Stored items
<<<<

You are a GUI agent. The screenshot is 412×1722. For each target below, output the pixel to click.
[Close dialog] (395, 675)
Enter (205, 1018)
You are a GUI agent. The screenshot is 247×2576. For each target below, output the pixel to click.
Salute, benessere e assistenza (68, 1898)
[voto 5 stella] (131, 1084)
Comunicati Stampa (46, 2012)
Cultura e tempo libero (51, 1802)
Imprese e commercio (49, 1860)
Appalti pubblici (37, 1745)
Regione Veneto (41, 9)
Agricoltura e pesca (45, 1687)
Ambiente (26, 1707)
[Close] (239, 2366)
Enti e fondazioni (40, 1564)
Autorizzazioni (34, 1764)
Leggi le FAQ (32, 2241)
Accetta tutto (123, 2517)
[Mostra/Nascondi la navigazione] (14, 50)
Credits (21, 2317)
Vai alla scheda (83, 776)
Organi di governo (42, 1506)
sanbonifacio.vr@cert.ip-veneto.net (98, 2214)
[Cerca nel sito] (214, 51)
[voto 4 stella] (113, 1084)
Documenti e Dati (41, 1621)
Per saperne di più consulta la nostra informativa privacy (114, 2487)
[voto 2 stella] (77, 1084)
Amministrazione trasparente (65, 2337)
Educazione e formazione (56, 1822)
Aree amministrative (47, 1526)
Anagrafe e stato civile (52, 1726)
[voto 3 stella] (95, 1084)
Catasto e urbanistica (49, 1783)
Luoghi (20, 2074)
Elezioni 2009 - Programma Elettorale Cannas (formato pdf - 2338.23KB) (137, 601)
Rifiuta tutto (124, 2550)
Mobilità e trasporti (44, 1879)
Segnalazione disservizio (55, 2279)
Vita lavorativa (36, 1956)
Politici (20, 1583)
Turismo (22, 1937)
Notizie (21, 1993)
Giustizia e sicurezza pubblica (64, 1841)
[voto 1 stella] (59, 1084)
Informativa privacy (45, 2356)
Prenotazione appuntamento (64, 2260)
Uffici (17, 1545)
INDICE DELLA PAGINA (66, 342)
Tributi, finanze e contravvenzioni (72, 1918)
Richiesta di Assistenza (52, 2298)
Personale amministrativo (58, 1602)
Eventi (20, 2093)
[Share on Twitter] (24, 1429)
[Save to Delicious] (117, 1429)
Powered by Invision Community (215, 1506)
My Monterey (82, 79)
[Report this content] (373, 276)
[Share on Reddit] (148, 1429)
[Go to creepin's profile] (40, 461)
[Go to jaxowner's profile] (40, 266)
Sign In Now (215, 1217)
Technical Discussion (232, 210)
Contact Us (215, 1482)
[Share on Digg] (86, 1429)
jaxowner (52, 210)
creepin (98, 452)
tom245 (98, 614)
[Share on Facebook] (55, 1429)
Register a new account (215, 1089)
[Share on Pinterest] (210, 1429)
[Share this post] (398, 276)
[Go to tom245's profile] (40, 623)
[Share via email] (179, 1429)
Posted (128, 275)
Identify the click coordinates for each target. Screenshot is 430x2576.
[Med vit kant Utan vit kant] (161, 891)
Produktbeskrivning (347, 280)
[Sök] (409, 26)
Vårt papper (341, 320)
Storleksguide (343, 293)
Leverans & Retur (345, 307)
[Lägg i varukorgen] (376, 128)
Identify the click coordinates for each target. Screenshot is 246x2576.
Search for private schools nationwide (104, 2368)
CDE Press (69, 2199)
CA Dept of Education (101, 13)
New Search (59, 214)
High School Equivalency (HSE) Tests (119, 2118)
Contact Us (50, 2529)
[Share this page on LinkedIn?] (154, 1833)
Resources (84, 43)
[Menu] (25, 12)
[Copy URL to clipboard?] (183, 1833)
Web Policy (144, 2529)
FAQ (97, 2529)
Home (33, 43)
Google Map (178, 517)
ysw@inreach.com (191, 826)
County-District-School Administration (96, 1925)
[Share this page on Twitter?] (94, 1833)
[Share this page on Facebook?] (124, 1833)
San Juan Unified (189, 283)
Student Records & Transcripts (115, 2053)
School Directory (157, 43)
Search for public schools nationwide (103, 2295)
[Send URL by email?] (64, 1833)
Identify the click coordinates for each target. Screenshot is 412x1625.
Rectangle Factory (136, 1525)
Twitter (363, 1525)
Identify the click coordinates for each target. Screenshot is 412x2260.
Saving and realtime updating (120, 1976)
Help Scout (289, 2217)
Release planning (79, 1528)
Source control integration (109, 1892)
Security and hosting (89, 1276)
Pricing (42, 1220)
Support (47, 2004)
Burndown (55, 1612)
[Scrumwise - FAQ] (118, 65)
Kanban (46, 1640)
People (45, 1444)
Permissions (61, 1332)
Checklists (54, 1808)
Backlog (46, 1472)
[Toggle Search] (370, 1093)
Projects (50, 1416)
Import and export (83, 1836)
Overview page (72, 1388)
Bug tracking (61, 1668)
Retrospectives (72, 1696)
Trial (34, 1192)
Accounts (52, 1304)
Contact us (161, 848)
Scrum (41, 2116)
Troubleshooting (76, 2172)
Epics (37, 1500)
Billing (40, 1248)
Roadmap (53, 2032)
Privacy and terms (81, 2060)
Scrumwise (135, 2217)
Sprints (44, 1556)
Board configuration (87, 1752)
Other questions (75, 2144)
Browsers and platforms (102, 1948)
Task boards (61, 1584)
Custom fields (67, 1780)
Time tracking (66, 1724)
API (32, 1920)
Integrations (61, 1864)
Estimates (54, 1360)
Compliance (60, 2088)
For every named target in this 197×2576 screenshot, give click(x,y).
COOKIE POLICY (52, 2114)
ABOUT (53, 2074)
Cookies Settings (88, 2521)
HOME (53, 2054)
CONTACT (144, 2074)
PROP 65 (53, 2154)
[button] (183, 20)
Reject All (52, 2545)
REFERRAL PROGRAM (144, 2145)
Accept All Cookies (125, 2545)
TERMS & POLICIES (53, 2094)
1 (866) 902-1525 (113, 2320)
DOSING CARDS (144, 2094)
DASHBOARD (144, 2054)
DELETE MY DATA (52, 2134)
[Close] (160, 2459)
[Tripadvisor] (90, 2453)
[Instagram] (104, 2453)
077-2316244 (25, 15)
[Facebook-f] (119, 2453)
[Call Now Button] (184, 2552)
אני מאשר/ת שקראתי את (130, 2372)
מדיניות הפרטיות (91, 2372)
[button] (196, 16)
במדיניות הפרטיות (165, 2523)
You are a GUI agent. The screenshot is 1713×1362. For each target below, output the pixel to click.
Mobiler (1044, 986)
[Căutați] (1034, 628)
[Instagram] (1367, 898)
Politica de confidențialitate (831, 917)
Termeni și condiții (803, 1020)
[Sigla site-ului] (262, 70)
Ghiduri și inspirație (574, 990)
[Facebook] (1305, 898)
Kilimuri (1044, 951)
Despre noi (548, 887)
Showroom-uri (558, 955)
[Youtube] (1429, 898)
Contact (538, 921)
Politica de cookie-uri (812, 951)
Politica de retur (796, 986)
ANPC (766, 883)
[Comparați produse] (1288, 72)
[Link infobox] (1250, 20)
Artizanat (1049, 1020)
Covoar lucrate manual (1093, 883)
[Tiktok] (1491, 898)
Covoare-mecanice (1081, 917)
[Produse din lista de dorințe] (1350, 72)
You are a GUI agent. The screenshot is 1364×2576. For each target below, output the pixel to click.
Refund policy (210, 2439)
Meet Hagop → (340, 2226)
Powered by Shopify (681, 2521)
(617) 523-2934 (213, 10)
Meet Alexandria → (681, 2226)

>>>>

> _WHAT YOU WILL DO_
From the records above, pick out and copy each line holding the word "Powered".

> _ANSWER SECTION_
Powered by Invision Community (215, 1506)
Powered by Shopify (681, 2521)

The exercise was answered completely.